Admittedly, as an astrologer, I’ve always been focused on my spiritual connection to the sun, but after reading about the different methods of using sunlight as a form of medicine throughout time, I became convinced using sunlight should be more integrated in treatment. For instance, Hobday talks about Dr. Bodington’s pioneer open-air treatment for tuberculosis, Dr. Finsen’s sunlight treatment for smallpox and lupus vulgaris, and Dr. Bernhard’s heliotherapy for war wounds. He also mentions Florence Nightingale promoting sunlight for healing too, along with other examples of doctors who have sunlight as a part of treatment.
What I found most interesting was how drug-resistant infections are becoming a severe problem for hospitals. Sunlight remedies, including things such as incorporating sunlight in treatment and even simply having well-lit rooms, can help to combat the increasing spread of infection. Hobday shares many experiments showing that sunlight and natural light reduce infection levels, promoting the idea that our indoor environments should try to recreate outdoor conditions, rather than appeal to the desire for comfort, luxury, or utility. The section on this topic really made me question how buildings, especially hospitals are designed, and even how my own home could be modified to let more sunlight in during the day.

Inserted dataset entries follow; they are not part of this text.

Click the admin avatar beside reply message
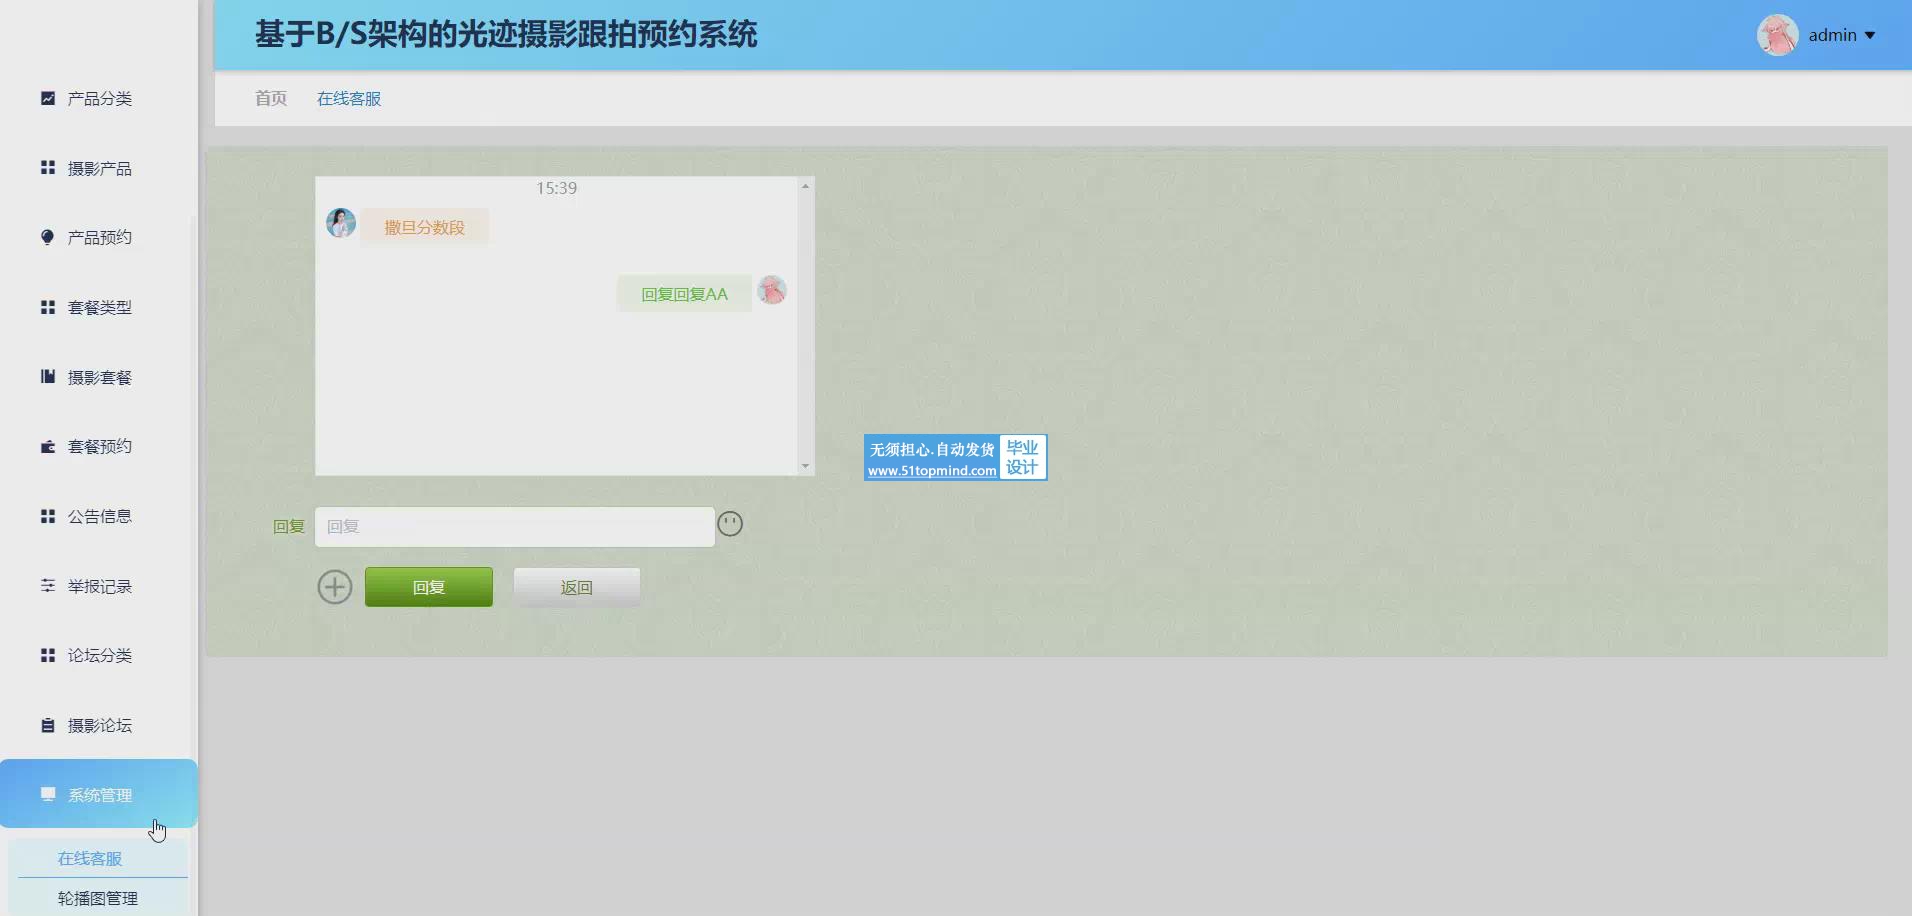 click(772, 290)
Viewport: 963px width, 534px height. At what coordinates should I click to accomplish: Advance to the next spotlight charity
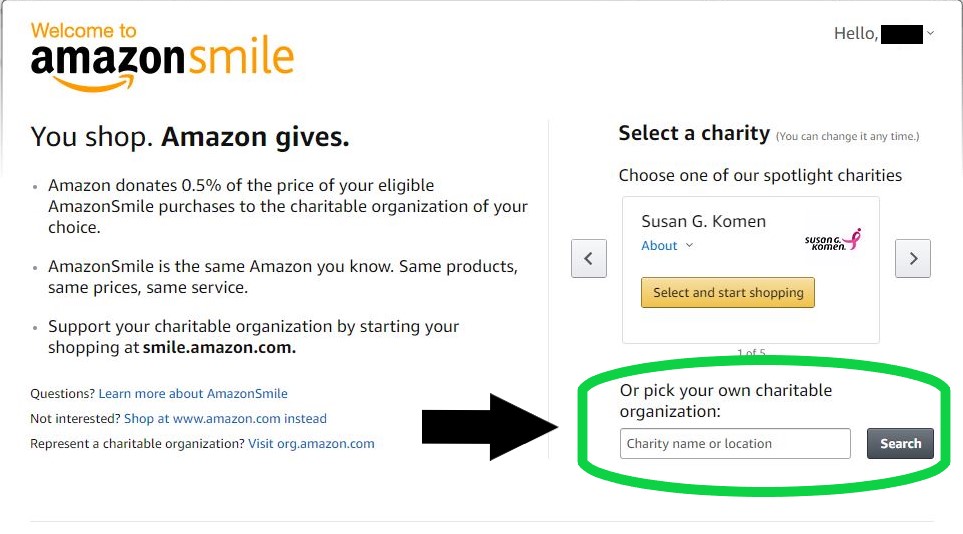click(913, 258)
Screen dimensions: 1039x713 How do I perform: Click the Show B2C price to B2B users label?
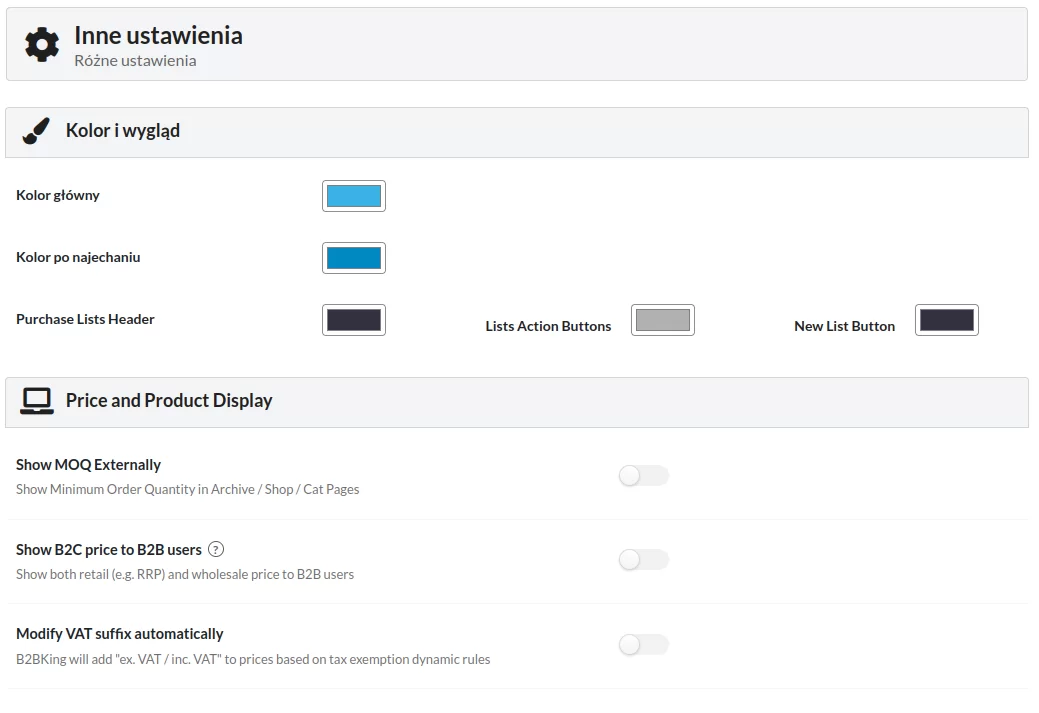(x=109, y=550)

All in all, The Healing Power of the Sun was a very interesting and eye-opening read. It inspired me to spend more time outdoors and explore how I can improve my health by spending time in sunlight. From opening my mind to what medicine can look like (and how it can be so simple and natural) to learning more about the best ways to sunbathe, this book covers a wide-range of information any reader would benefit from learning. My greatest takeaway is that there’s no need to fear the sun; the medicinal properties greatly outweigh the potential harm. Plus, when you choose to safely spend time in sunlight, along with being mindful of what you’re eating and your daily exercise routines, it’s safe, even necessary for one’s well-being, to bask in the golden rays.
Alanna Kali is an astrologer, numerologist, and pioneer spirit that loves to explore life through the lens of depth psychology. She has a passion for studying the humanities and social trends. Her academic work is centered upon reuniting body, mind, and spirit through eco-psychology. She loves reading, spending time in nature, and travel.